As of Sept. 30, 2013, the average rate for payments 31-or-more days late at subprime finance companies hit 7.6%, up from 6.2% year over year.
Specifically, delinquencies at American Credit Acceptance climbed to 15.2% at the end of September 2013, compared with 10.7% in the year prior. Drive Time’s delinquencies grew to 14.5% from 12.6% for the same period, and Santander Consumer USA’s late rates rose to 13.2% from 13.0%.
While rising delinquencies could signal a worsening or changing economy, they can also indicate the loosening of underwriting standards, or perhaps a lender that’s grown its portfolio faster than its servicing infrastructure.
But S&P also wonders whether delinquency rates are on the rise because of a shift to a more automated verification process, from a manual one, according to a report released this week called Subprime Auto Loan Performance: The Best Is Behind Us.
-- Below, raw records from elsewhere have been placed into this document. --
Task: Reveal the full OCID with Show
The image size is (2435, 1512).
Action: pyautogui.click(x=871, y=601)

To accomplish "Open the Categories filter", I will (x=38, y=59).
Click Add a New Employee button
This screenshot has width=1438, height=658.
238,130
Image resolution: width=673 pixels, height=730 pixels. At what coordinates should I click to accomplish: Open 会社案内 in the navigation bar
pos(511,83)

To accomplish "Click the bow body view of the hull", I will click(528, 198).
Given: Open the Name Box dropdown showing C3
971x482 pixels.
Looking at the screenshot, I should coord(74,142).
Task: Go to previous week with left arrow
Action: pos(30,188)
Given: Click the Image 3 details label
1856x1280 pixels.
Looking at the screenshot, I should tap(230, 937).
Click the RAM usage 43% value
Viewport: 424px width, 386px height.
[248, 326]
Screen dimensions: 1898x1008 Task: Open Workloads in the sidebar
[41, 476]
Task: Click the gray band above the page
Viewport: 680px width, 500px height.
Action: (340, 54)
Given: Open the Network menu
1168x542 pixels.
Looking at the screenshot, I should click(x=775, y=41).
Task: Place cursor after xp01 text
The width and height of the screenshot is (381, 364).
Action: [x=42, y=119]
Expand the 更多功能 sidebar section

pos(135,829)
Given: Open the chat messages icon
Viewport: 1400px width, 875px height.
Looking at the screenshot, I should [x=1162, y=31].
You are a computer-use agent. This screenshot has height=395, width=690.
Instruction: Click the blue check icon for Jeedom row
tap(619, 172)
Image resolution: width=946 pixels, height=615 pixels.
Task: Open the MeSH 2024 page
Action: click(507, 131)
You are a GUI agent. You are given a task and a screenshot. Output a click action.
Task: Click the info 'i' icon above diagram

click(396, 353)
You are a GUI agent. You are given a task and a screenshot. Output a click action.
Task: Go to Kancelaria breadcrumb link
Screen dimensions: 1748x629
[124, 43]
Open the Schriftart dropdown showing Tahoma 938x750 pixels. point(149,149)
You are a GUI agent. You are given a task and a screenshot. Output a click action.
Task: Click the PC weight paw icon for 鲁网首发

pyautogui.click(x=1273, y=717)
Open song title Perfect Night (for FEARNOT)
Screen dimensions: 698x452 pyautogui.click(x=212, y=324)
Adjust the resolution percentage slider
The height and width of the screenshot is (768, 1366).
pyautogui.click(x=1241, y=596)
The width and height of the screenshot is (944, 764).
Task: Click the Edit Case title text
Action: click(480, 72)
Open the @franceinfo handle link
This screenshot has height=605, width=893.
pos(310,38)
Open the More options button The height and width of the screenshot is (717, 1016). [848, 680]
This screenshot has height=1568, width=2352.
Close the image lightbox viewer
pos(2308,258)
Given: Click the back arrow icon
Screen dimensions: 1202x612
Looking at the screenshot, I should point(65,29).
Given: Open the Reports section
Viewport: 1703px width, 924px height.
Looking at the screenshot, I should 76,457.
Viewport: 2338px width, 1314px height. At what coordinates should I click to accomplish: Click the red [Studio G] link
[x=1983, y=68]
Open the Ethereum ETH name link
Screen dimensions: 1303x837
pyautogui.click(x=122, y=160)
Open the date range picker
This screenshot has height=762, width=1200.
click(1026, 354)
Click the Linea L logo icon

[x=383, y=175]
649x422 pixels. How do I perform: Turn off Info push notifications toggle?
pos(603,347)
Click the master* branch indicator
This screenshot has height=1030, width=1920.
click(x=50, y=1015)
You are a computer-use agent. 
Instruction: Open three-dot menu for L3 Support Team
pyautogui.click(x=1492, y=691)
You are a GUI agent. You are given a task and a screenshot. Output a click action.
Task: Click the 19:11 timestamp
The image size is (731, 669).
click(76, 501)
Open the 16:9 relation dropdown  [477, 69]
That said, S&P is paying attention to telling changes in auto inventory and in emerging consumer behaviors. Citing an increase in supply, coupled with a glut of expected lease returns, S&P expects a decrease in used-vehicle prices. Also, once auto credit becomes plentiful, as it is today, credit-impaired consumers see less incentive to remain current on their contracts, according to the report.
For 2014, S&P predicts a continued rise in delinquency levels among subprime players.